El Chapo Joaquin Guzman
One detail in the release mirrors allegations made during the trial of Sinaloa cartel chief Joaquin "El Chapo" Guzman, who was convicted on drug trafficking and other charges in the Eastern District of New York in February.
"On two occasions, the cartel personally delivered bribe payments to Garcia Luna in briefcases containing between three and five million dollars," the release states.
During testimony in November 2018, Jesus "El Rey" Zambada — the youngest brother of Ismael "El Mayo" Zambada, who is considered Guzman's peer at the top of the Sinaloa cartel and now its de facto leader — said the cartel twice made multimillion-dollar payments to Garcia Luna.
A $3 million payment, which "El Rey" said was to Garcia Luna at a restaurant in Mexico City between 2005 and 2006, was to ensure he would pick a specific official as police chief in Culiacan, the capital of Sinaloa state and the cartel's home turf.
"El Rey" said the other payment, between $3 million and $5 million, was in 2007 and was to make sure "he didn't interfere in the drug business" and that "El Mayo" was not arrested. Zambada also said that the Sinaloa cartel and its partners also pooled $50 million in protection money for Garcia Luna.
A press officer for the Eastern District of New York did not immediately respond when asked by email whether the charges unsealed Tuesday against Garcia Luna stemmed from allegations made during Guzman's trial.
At the time, Garcia Luna denied Zambada's claims, calling them a "lie, defamation and perjury." On Tuesday, Calderon said he had heard of Garcia Luna's arrest but was awaiting confirmation and further details, tweeting that his "position will always be in favor of justice and the law."
El Chapo Guzman home town
REUTERS/Roberto Armenta
Vigil, who was the DEA assistant country attache to Mexico during the 1990s, was skeptical of the allegations made during the Guzman trial and said he was "surprised" by the arrest on Tuesday.
"I worked with Genaro Garcia Luna," Vigil said. "We, DEA, had a very good working relationship with Genaro.
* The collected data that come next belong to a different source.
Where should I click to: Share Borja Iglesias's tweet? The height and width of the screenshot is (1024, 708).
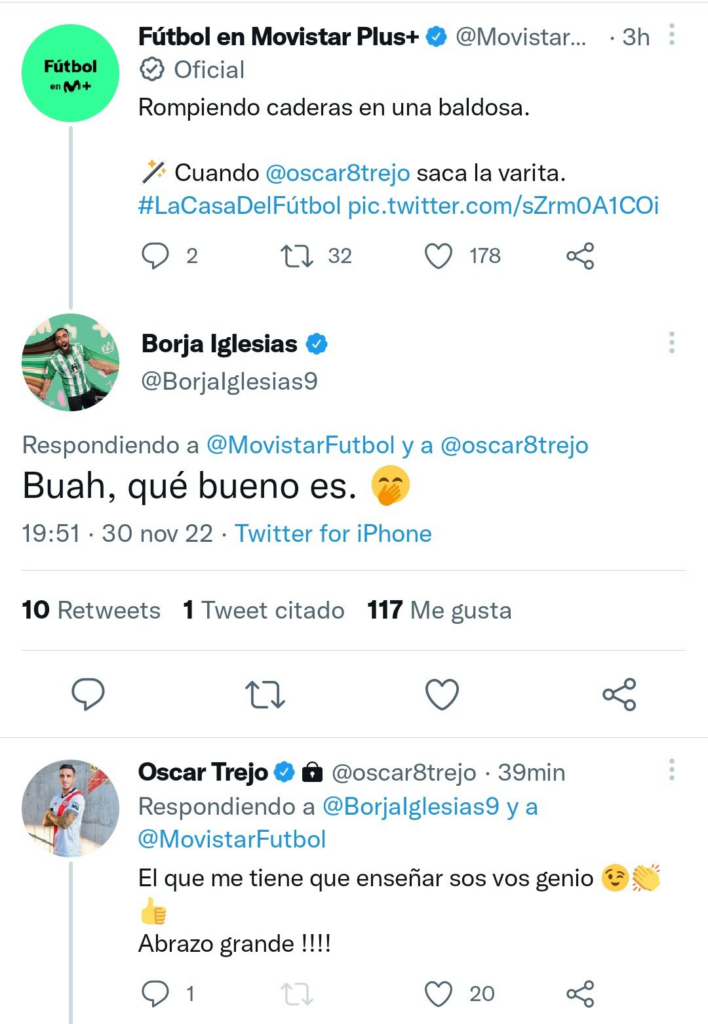coord(619,694)
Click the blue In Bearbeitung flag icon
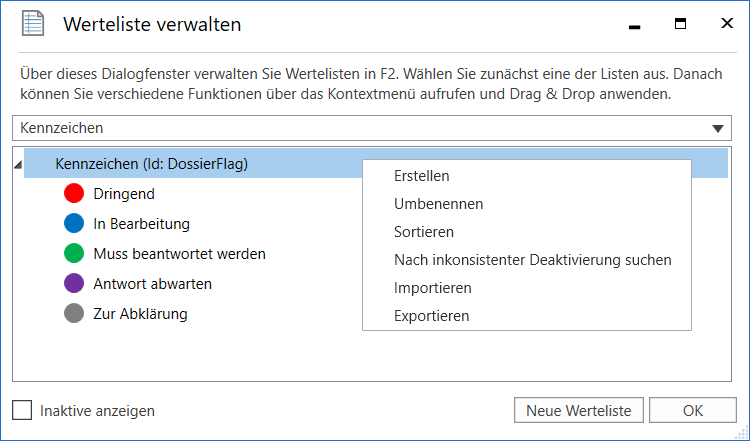This screenshot has height=441, width=750. click(x=73, y=224)
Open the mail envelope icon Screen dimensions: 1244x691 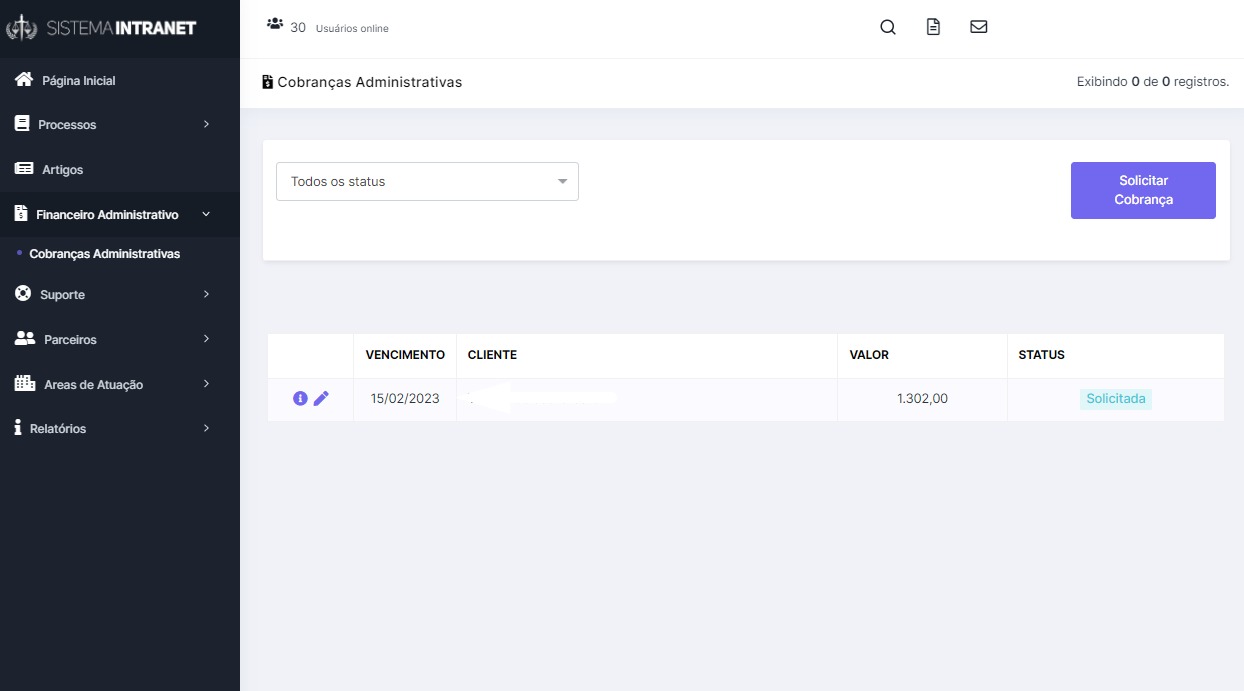coord(979,28)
At that time there were no allegations of corruption. There we coordinated investigations with them, and we never saw any evidence of compromise."
The allegations made during that trial seemed "less than credible," Vigil said, in large part because Guzman was arrested twice during the administration of President Enrique Peña Nieto, who followed Calderon into office in 2012.
But it was possible that a high-ranking Mexican official could obscure activities in one area from their work with the US in another area.
"In terms of what the US sees, [it's] very different than what occurs within the Mexican government, but through time if he were taking bribes, obviously some of those investigations, you would've known if they had been compromised," Vigil said. "But there's some areas that could be compartmentalized in terms of efforts by the Mexican government."
If convicted on the drug-conspiracy charge, Garcia Luna faces a mandatory minimum sentence of 10 years and a maximum of life in jail.
"Today's arrest demonstrates our resolve to bring to justice those who help cartels inflict devastating harm on the United States and Mexico, regardless of the positions they held while committing their crimes." Donoghue, the US attorney, said in the release, thanking the DEA, the Department of Homeland Security Investigations, as well as police in New York City and New York state.
Regardless of the outcome of the case, it tarnishes a bilateral relationship in which cooperation against organized crime and drug trafficking has been a major component.
"I don't know what the evidence is against Genaro Garcia Luna," Vigil said Tuesday, "but it certainly is another black eye for Mexico."